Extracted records
■ ■ ■

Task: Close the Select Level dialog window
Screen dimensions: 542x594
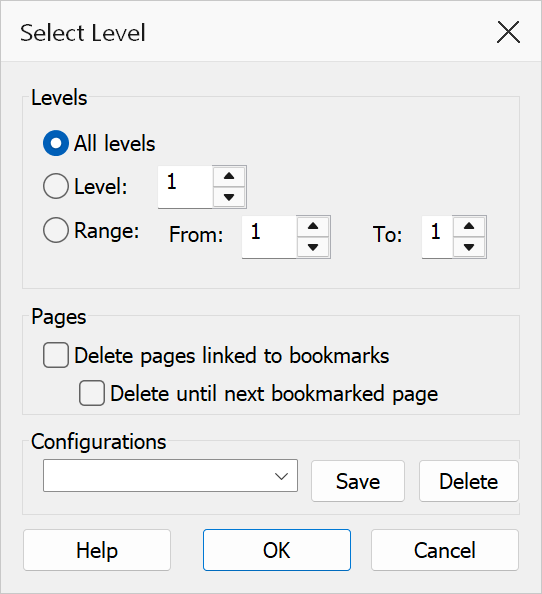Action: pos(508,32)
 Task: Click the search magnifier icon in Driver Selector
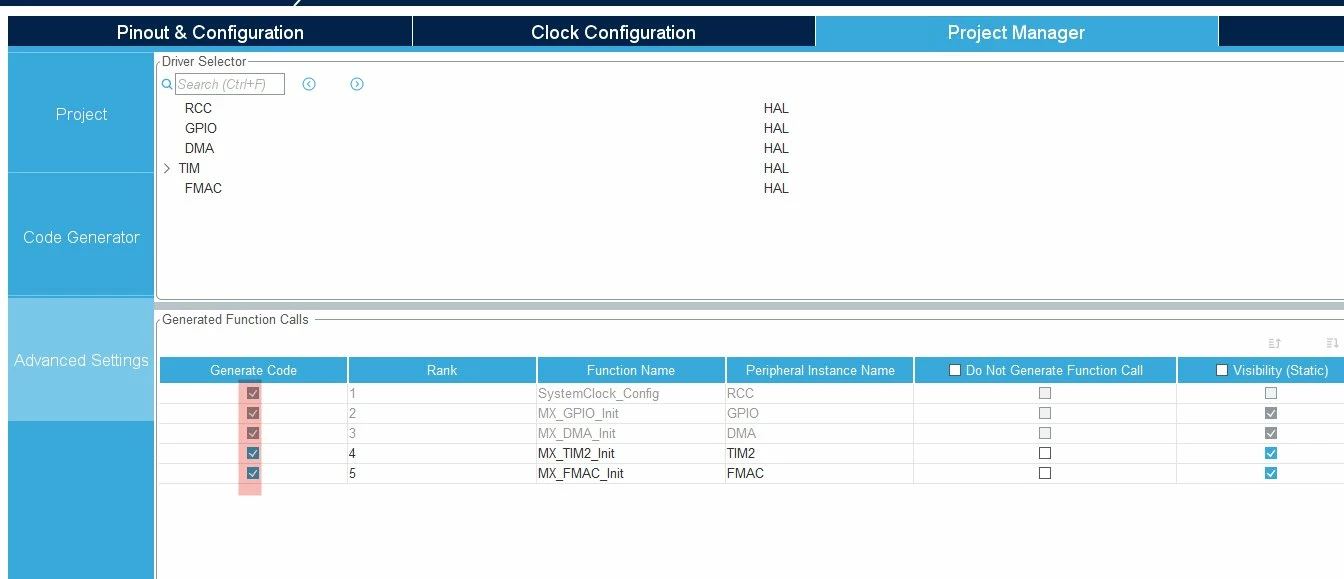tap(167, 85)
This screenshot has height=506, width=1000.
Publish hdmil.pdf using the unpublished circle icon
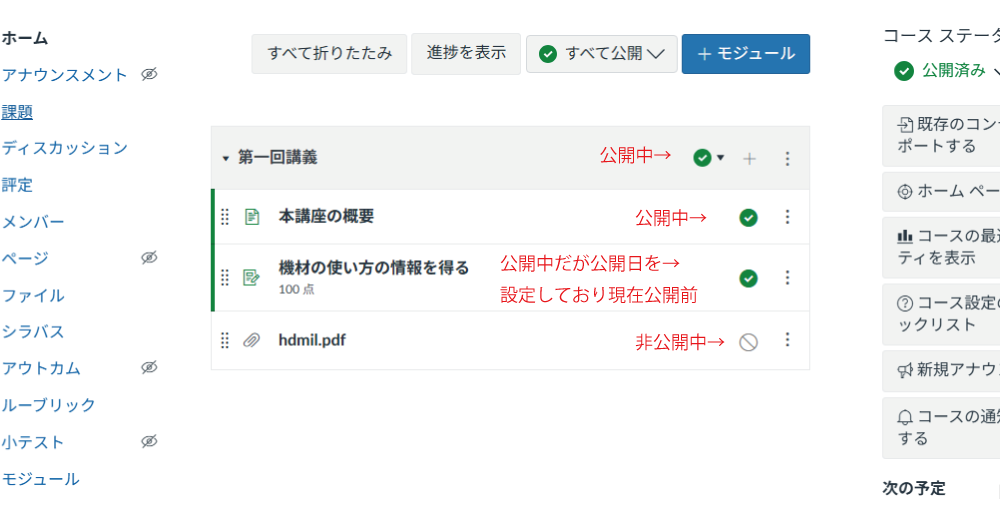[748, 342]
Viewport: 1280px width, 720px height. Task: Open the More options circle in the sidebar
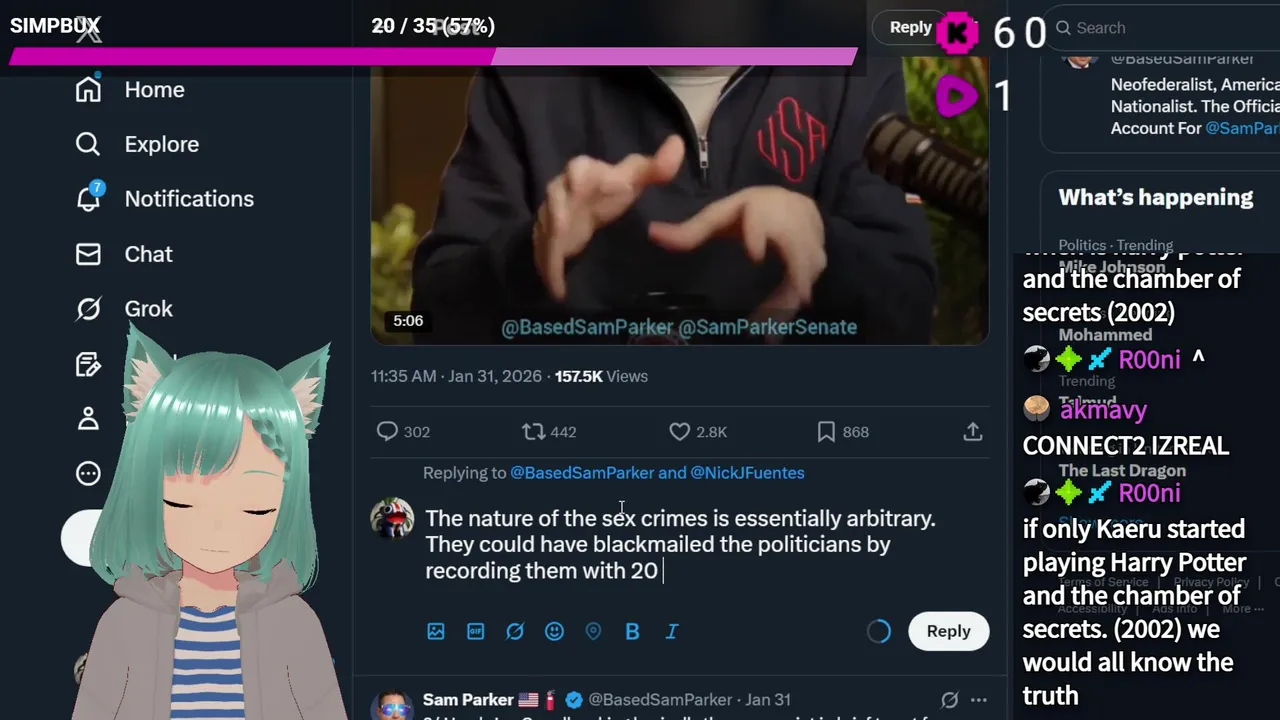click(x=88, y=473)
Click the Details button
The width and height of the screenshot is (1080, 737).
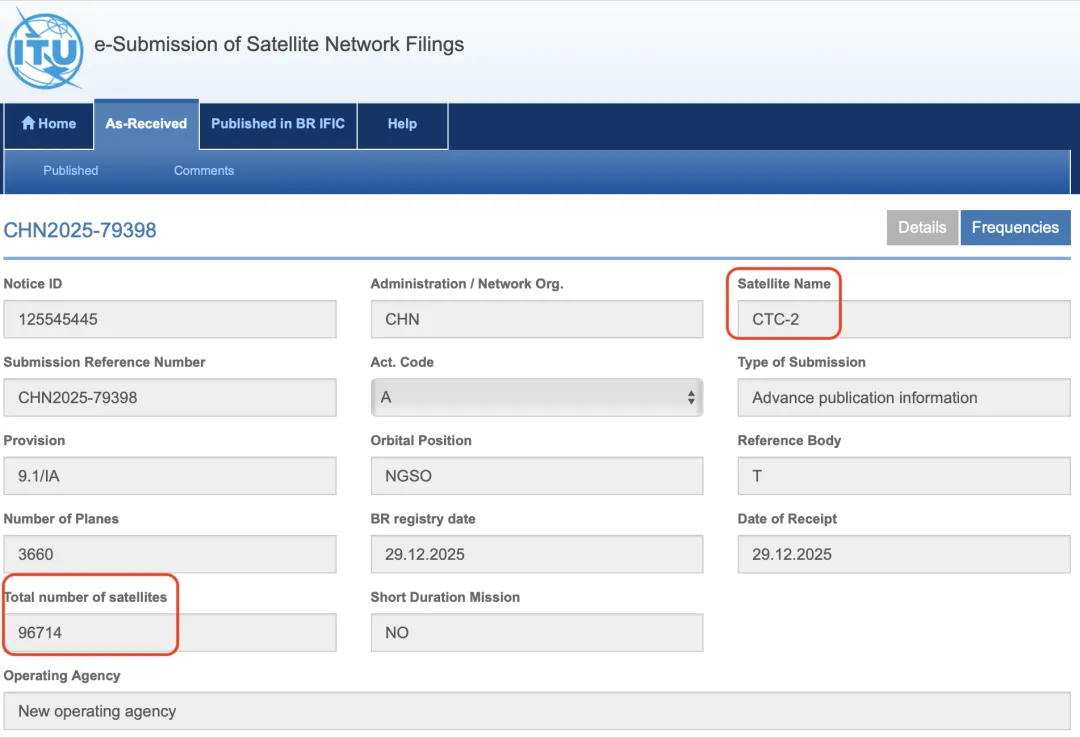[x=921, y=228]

■ ■ ■

- [Problem]: The copy must match each record exactly, apart from the images, which stay out.

- [Exercise output]:
Task: Close the Select Level dialog window
Screen dimensions: 542x594
Action: pos(508,32)
 Task: Click the search magnifier icon in Driver Selector
tap(167, 85)
This screenshot has height=506, width=1000.
Publish hdmil.pdf using the unpublished circle icon
[748, 342]
Viewport: 1280px width, 720px height. Task: Open the More options circle in the sidebar
click(x=88, y=473)
Click the Details button
The width and height of the screenshot is (1080, 737).
[x=921, y=228]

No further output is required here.